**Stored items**
---

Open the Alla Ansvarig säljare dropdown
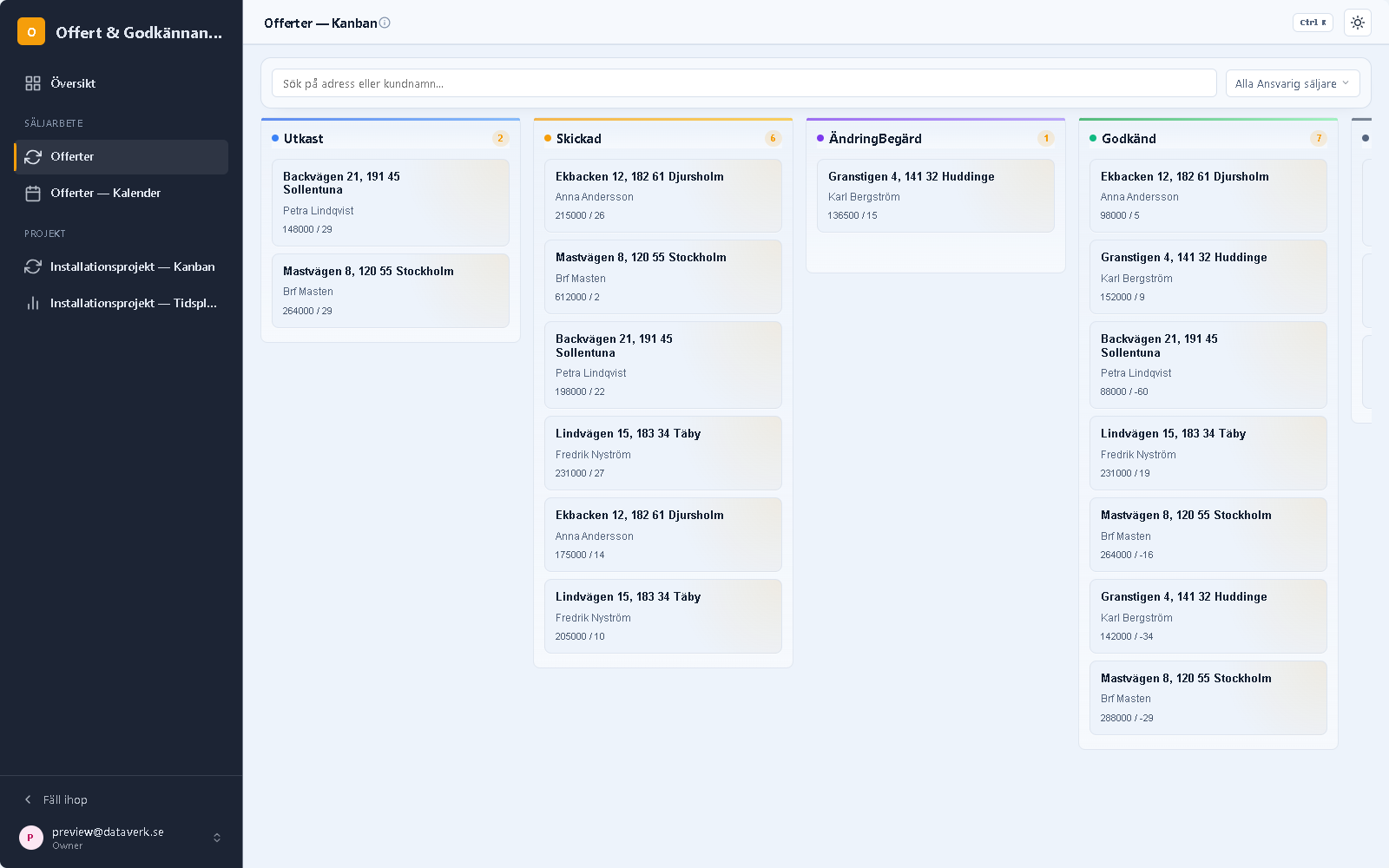This screenshot has width=1389, height=868. pos(1293,83)
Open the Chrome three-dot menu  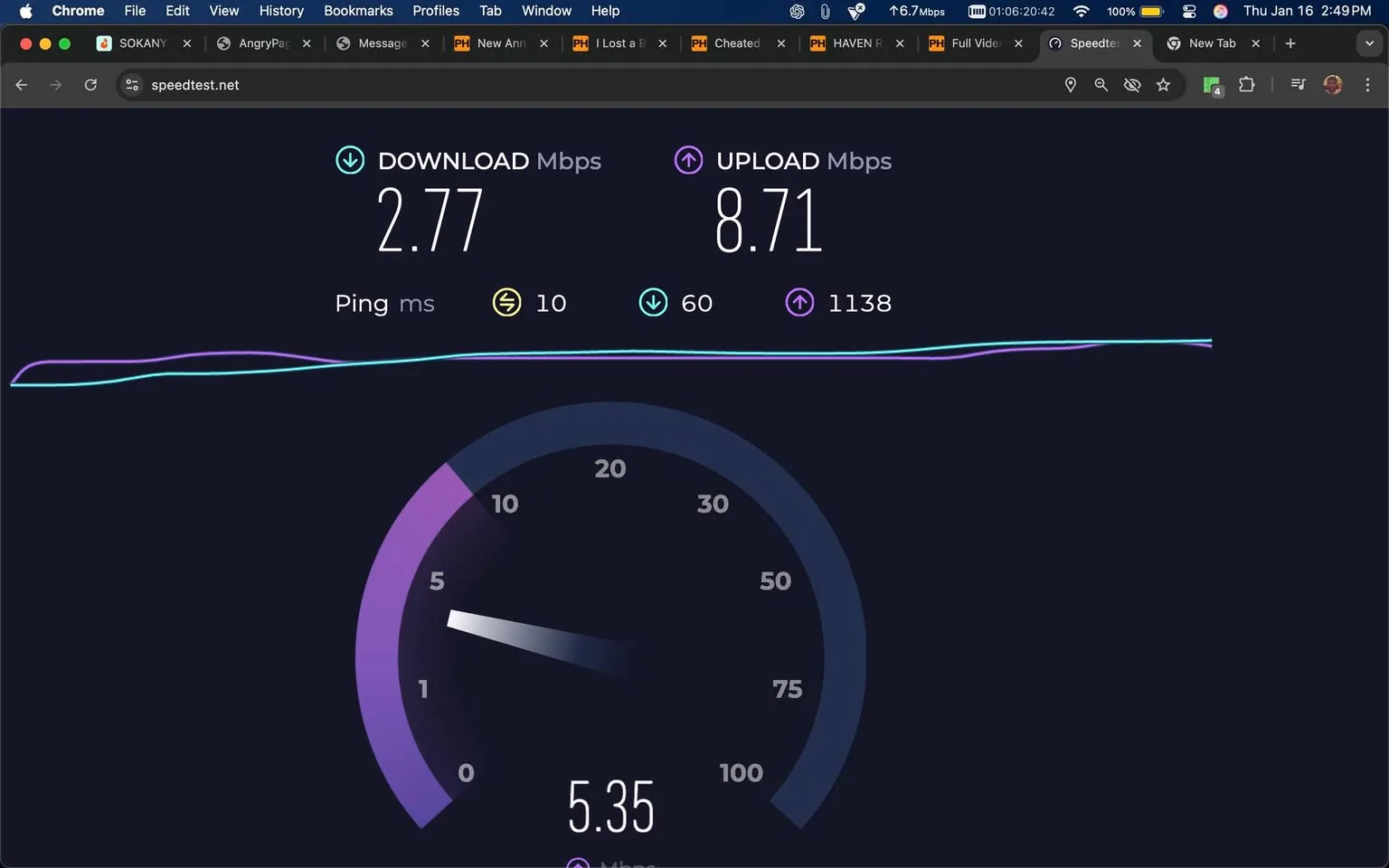coord(1368,84)
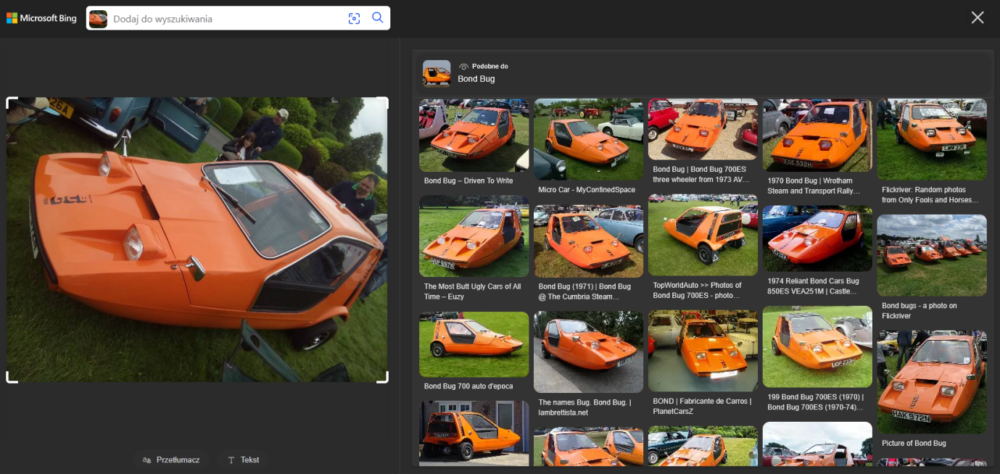Click the Przetłumacz translate button
The width and height of the screenshot is (1000, 474).
(171, 460)
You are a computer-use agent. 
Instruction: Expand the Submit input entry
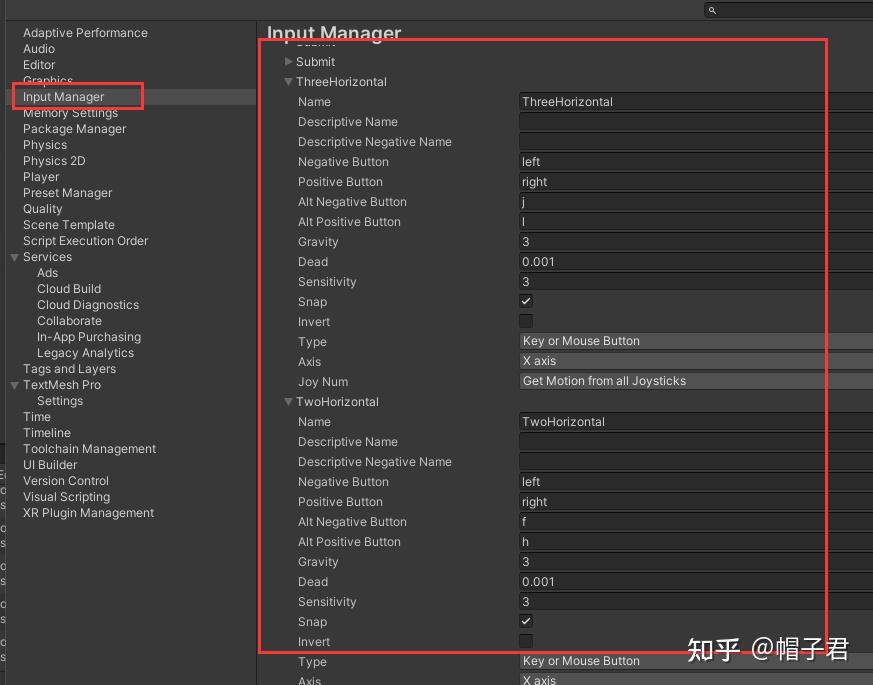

---

Only the lines from the one containing "You are a computer-use agent." through the last line of the data may appear in the answer, each given again exactly and with pictures left out.

You are a computer-use agent. 
Instruction: Expand the Submit input entry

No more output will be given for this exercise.